[Record set]
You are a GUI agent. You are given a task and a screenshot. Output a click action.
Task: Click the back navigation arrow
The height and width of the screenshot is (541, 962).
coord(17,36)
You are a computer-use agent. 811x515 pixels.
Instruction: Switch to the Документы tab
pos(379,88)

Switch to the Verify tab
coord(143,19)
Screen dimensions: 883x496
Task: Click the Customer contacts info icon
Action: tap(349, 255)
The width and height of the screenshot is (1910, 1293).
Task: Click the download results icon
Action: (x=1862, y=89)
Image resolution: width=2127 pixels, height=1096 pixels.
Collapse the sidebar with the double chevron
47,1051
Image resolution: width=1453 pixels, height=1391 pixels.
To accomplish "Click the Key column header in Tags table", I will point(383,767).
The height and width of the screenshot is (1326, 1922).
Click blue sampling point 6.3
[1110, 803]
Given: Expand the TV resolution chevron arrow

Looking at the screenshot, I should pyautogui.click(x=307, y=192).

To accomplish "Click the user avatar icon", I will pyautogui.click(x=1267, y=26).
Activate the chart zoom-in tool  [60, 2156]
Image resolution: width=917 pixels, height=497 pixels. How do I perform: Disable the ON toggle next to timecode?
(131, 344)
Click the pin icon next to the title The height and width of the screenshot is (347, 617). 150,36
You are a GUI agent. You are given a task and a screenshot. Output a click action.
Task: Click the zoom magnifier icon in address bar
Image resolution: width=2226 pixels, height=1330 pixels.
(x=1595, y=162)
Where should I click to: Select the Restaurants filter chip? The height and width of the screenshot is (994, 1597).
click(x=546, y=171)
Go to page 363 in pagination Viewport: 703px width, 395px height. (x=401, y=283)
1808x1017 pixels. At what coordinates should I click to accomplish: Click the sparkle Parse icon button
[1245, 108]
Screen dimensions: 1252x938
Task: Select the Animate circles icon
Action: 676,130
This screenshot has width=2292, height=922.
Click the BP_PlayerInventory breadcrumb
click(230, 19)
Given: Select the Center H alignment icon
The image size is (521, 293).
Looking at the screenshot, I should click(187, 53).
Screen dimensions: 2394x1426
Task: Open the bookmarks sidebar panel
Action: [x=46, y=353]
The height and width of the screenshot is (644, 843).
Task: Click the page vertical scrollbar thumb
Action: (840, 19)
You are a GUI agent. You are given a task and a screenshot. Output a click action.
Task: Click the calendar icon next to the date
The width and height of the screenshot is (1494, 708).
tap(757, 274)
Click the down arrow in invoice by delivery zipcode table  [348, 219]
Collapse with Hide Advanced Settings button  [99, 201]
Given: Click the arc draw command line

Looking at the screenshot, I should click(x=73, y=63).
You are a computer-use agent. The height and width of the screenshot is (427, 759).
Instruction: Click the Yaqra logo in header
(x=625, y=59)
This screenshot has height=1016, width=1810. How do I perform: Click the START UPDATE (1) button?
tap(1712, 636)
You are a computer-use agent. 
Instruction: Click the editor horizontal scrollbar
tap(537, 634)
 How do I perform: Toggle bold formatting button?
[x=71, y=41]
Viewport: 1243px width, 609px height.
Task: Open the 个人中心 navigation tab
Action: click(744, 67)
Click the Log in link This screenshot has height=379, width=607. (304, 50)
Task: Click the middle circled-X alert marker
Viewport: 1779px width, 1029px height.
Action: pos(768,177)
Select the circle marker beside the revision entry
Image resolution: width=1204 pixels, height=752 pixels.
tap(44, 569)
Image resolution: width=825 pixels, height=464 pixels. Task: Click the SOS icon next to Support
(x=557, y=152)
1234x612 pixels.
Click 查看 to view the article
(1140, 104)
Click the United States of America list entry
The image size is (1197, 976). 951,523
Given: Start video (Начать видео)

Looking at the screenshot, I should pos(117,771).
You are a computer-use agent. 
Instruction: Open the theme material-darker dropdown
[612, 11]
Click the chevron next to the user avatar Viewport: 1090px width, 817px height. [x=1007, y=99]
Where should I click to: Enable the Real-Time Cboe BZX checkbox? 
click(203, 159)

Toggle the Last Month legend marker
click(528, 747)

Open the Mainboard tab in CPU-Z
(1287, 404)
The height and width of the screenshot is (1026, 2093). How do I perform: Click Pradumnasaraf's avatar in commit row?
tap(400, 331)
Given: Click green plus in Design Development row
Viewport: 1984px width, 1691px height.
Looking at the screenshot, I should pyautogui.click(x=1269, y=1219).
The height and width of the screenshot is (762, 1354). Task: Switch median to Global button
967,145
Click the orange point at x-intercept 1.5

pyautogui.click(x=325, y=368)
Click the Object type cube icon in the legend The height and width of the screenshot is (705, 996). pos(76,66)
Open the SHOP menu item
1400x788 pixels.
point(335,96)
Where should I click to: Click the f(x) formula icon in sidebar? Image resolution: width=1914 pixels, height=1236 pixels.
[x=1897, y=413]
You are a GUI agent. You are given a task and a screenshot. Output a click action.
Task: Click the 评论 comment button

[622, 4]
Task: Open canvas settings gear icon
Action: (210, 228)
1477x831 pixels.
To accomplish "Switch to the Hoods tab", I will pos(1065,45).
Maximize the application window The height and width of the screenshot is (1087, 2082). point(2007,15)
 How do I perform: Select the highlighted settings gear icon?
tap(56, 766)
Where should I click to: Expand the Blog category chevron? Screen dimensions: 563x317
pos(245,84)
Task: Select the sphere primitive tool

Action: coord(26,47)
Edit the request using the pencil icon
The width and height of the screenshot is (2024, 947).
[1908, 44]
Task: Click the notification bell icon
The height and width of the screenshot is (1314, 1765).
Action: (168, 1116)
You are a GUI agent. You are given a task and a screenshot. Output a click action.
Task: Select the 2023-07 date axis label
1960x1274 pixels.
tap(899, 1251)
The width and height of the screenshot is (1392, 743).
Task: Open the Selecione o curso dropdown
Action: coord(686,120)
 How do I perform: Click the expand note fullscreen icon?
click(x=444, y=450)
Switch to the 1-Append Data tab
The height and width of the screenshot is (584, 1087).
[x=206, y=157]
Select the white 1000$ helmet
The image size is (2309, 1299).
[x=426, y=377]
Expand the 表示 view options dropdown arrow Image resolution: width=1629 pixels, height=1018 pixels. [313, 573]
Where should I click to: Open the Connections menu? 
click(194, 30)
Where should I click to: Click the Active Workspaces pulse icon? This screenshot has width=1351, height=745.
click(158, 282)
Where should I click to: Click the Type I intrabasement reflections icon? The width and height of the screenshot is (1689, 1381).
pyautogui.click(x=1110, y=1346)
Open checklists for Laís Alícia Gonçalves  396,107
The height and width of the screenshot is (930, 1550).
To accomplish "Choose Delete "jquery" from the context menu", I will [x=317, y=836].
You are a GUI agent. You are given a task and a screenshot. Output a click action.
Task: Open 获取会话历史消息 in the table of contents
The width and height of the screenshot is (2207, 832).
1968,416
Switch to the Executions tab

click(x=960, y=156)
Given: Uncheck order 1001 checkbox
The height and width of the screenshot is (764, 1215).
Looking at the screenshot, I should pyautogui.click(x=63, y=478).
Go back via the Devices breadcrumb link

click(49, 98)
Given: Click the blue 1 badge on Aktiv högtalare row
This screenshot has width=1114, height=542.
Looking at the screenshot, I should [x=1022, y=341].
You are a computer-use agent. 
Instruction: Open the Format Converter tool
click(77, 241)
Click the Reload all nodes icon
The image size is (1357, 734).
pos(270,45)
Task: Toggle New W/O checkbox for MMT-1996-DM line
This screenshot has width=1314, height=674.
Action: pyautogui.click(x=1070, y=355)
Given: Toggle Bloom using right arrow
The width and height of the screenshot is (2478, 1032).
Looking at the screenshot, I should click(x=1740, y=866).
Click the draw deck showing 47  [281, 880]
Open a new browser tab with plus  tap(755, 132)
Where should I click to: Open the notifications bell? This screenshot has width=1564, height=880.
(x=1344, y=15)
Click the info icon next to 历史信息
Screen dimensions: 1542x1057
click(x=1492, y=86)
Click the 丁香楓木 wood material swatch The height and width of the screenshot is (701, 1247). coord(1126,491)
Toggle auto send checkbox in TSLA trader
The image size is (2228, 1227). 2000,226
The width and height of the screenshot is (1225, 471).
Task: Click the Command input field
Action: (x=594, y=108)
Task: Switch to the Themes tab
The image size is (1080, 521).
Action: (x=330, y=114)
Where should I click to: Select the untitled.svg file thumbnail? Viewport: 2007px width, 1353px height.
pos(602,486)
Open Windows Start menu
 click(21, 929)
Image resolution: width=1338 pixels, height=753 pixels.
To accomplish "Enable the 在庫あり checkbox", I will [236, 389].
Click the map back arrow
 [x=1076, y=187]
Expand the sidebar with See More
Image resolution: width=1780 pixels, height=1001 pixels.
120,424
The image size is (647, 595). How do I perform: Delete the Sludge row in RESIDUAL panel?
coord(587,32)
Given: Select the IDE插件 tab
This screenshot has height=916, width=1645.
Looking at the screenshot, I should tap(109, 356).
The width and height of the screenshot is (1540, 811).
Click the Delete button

[Assignment] What do the lines above say from the one containing "This screenshot has width=2292, height=922." down to the one containing "Given: Select the Center H alignment icon"? Return them exactly, both end lines included, and only them.

[Task result]
This screenshot has width=2292, height=922.
Click the BP_PlayerInventory breadcrumb
click(230, 19)
Given: Select the Center H alignment icon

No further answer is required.